I’ve been catching drips and drabs of a National Geographic Drama/Documentary (dromedary?) about the first Internet wave called “Valley of the Boom”.
I very clearly remember losing my WWW virginity. It was early summer of 1994 and I was living in Tokyo. I had been “online” since 1984 in high school through Compuserve (where my email address was something like “852948,2884@compuserve.com”) and had been reading about this graphical interface to lots of information and entertainment. My mail was being forwarded from NY and in the middle of Byte magazine (that 200 page monthly glory) was a disk for Prodigy online services.
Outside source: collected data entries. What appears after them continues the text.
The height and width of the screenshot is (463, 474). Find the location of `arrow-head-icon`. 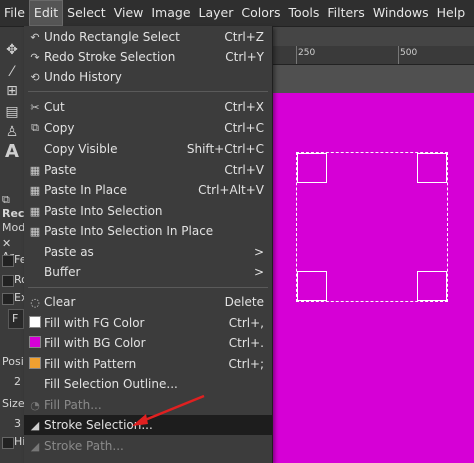

arrow-head-icon is located at coordinates (140, 420). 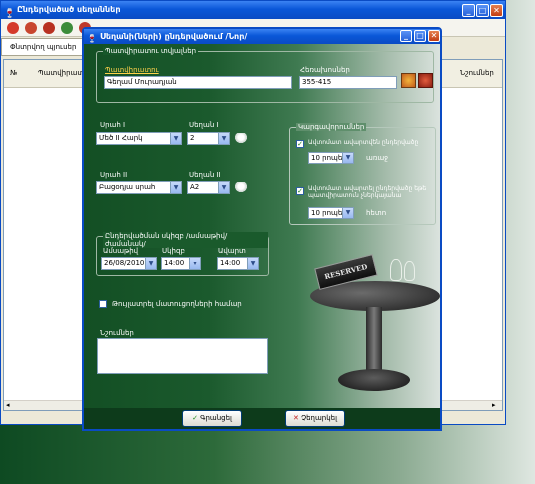 I want to click on toolbar-refresh-icon, so click(x=67, y=28).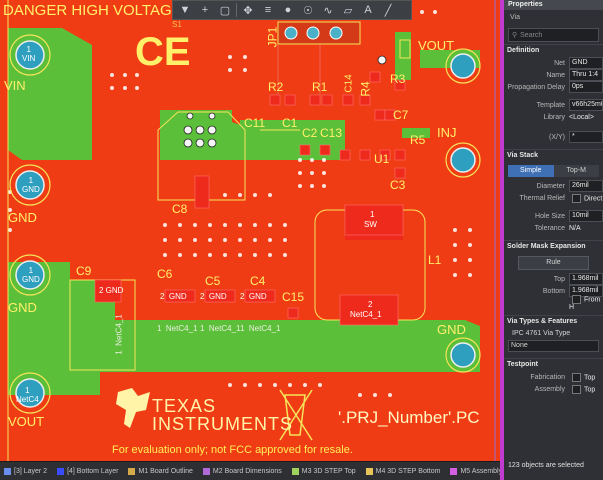 The width and height of the screenshot is (603, 480). Describe the element at coordinates (554, 346) in the screenshot. I see `ipc-via-type-select: None` at that location.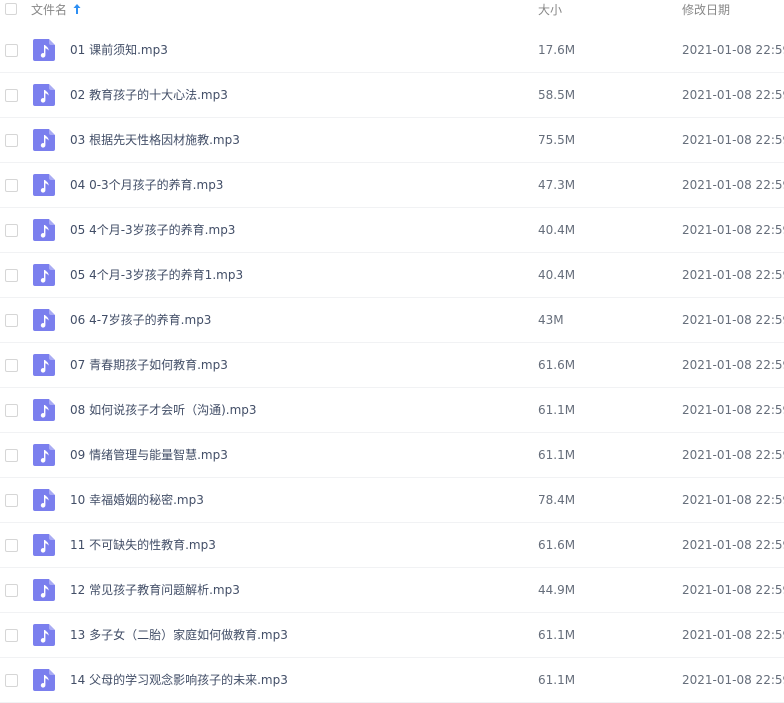 This screenshot has height=703, width=784. I want to click on file-size: 47.3M, so click(557, 185).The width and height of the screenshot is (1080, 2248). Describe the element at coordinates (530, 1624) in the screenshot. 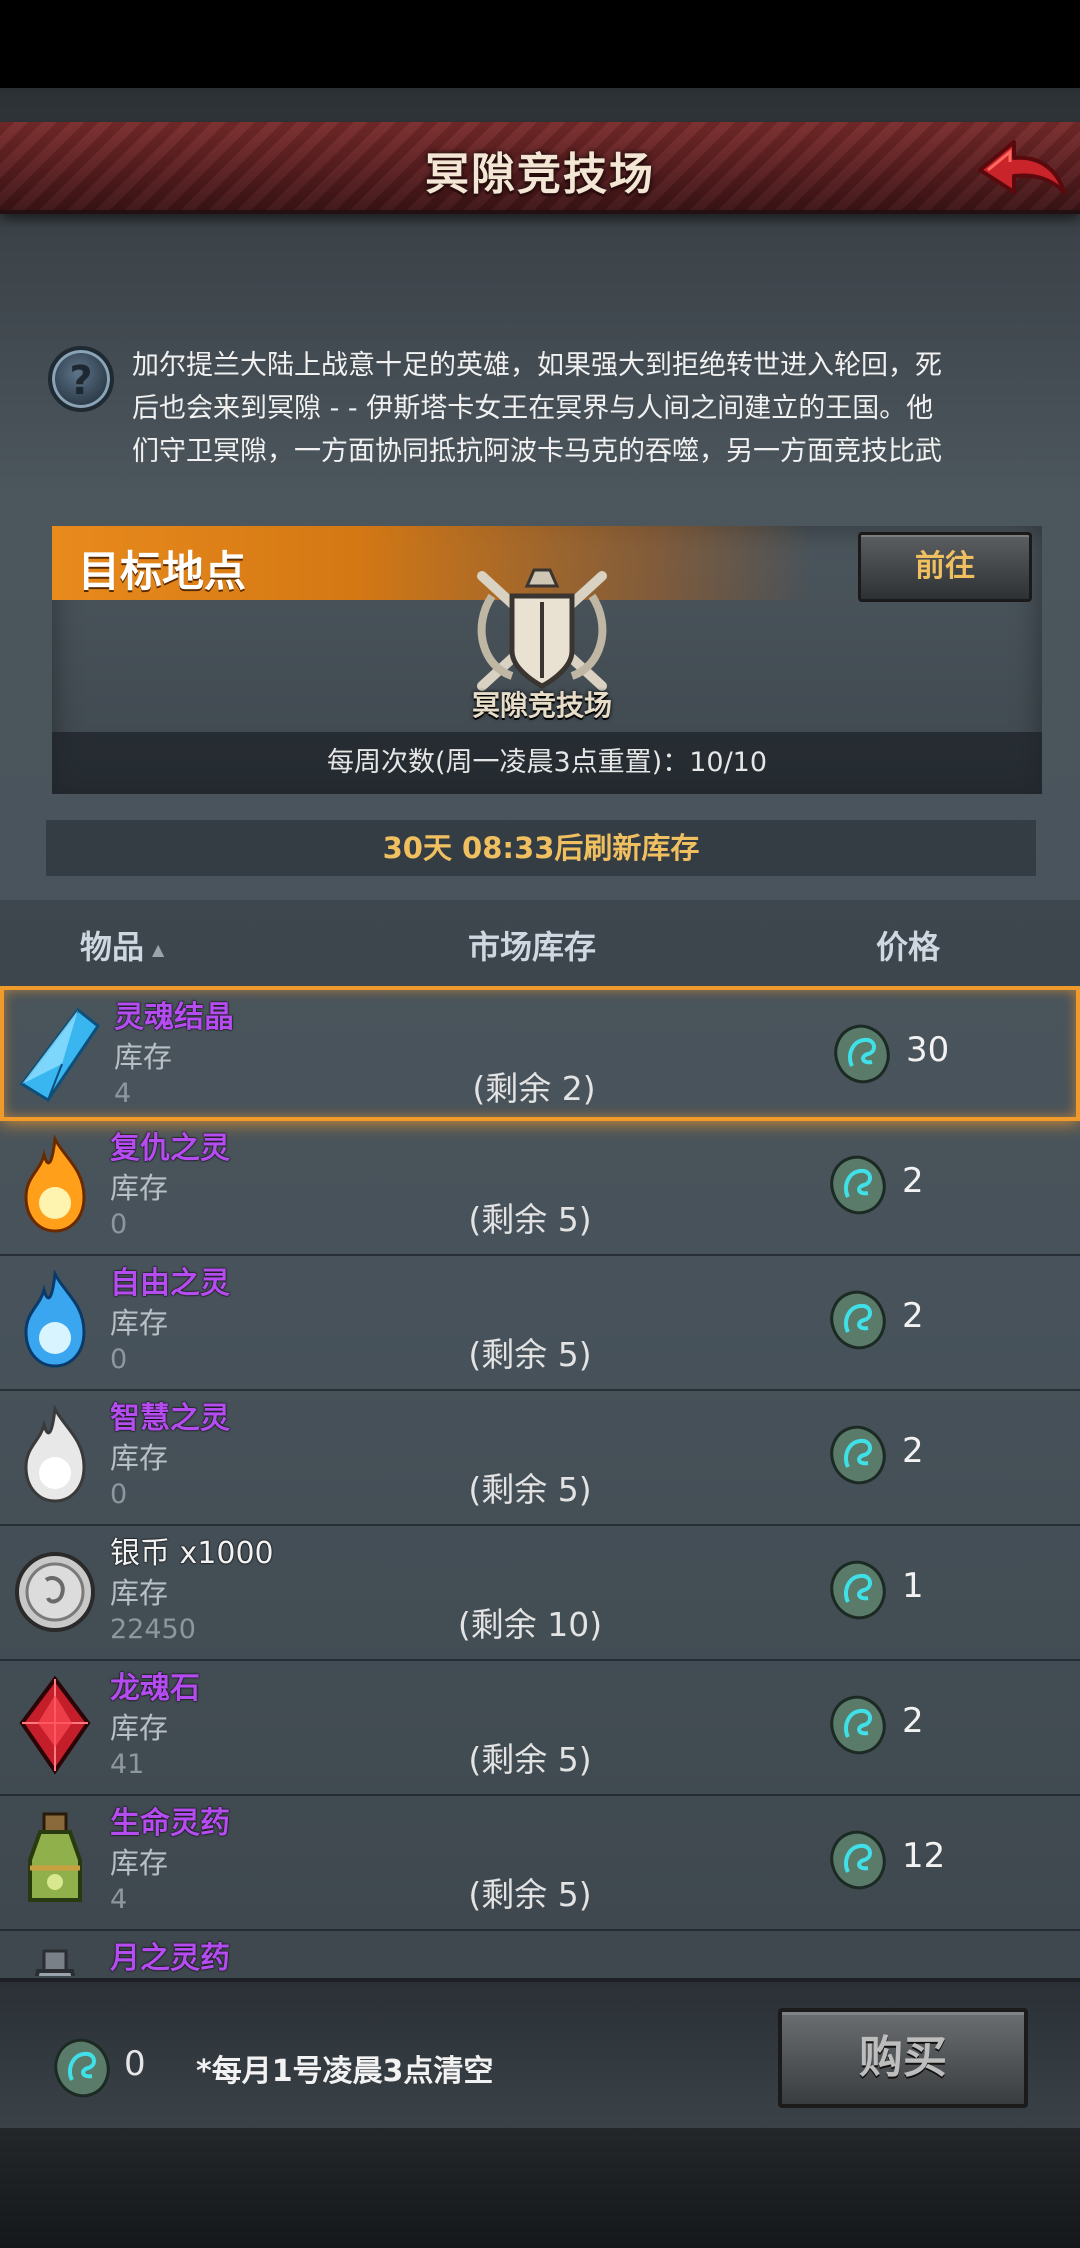

I see `item-remaining: (剩余 10)` at that location.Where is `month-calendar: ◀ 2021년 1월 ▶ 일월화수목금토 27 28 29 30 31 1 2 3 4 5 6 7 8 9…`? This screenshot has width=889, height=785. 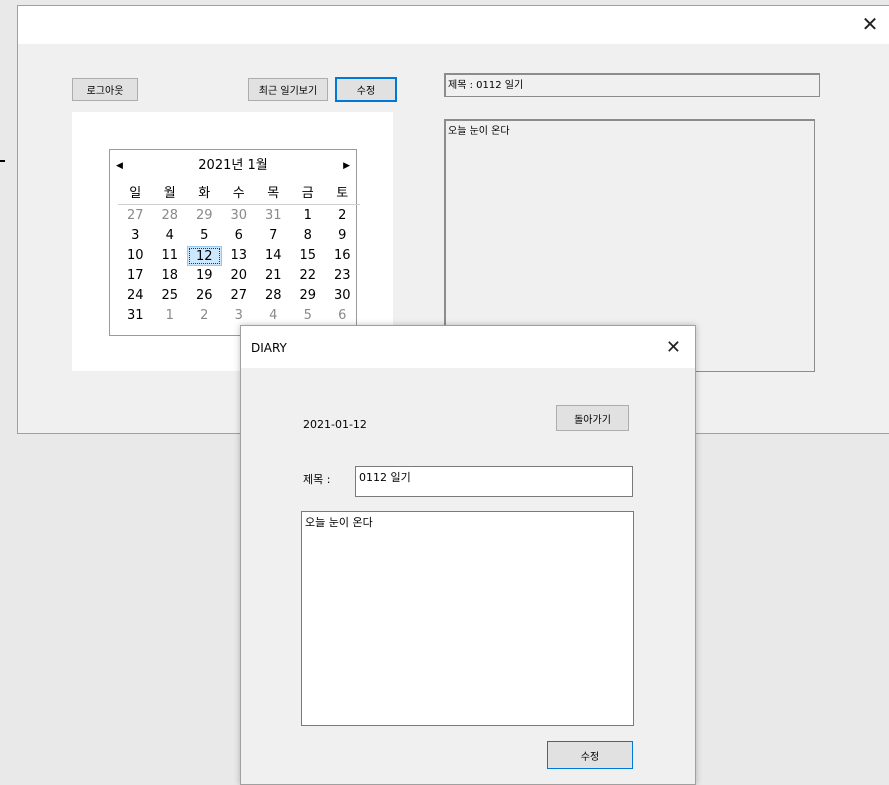
month-calendar: ◀ 2021년 1월 ▶ 일월화수목금토 27 28 29 30 31 1 2 3 4 5 6 7 8 9… is located at coordinates (234, 242). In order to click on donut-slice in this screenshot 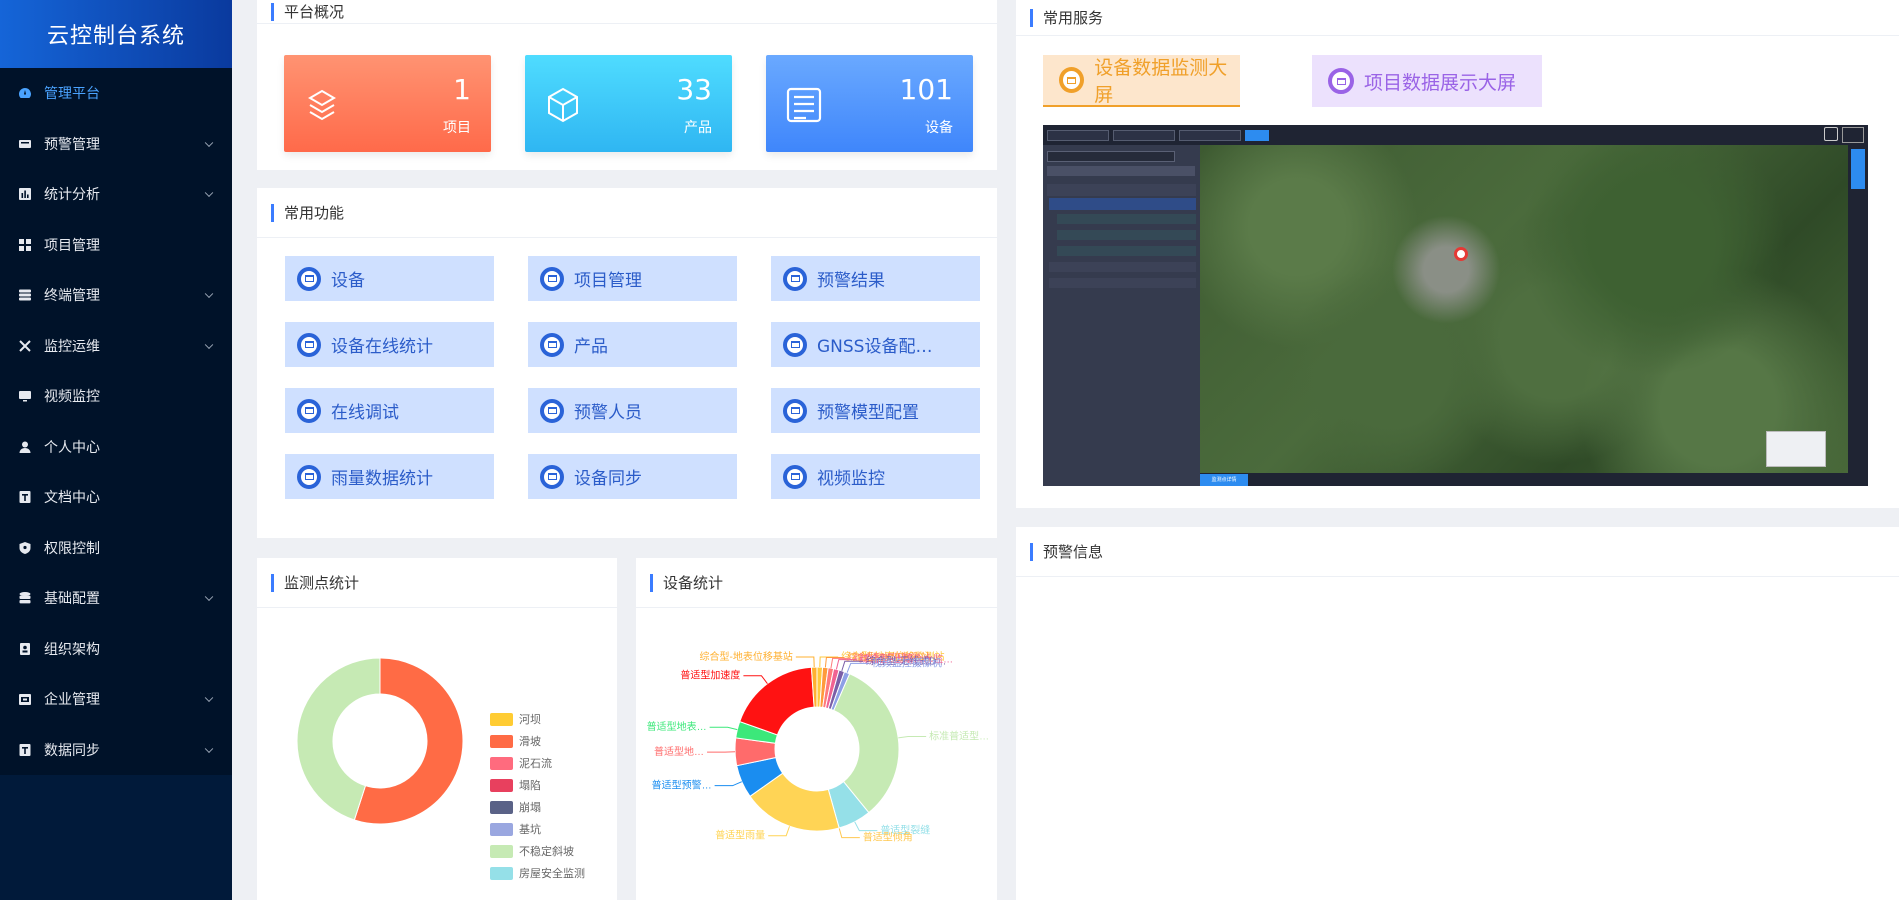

Prodigy had built Mosaic (Andreessen’s predecessor to Netscape) into their software and they were the only real onramp to the “World Wide Web”. As you might guess, they didn’t have Japan-based dial up numbers.
I needed to know, so I rocked a 9600 baud dialup (my current 35Mps connection = 365x faster), called into an upstate New York access point and for a slow-loading half hour looked up a Mets score, clicked on the news link at Yahoo! and I’m sure tried to find a naked picture of Madonna).
Phone calls were charged to my credit card — $480 for 27 minutes.
I’m not sure where my education faltered (a common theme here) that my first WWW experience didn’t prompt me to move directly to Silicon Valley. Overall the theme is I never should have left New York, but this should have been the unresistable moment.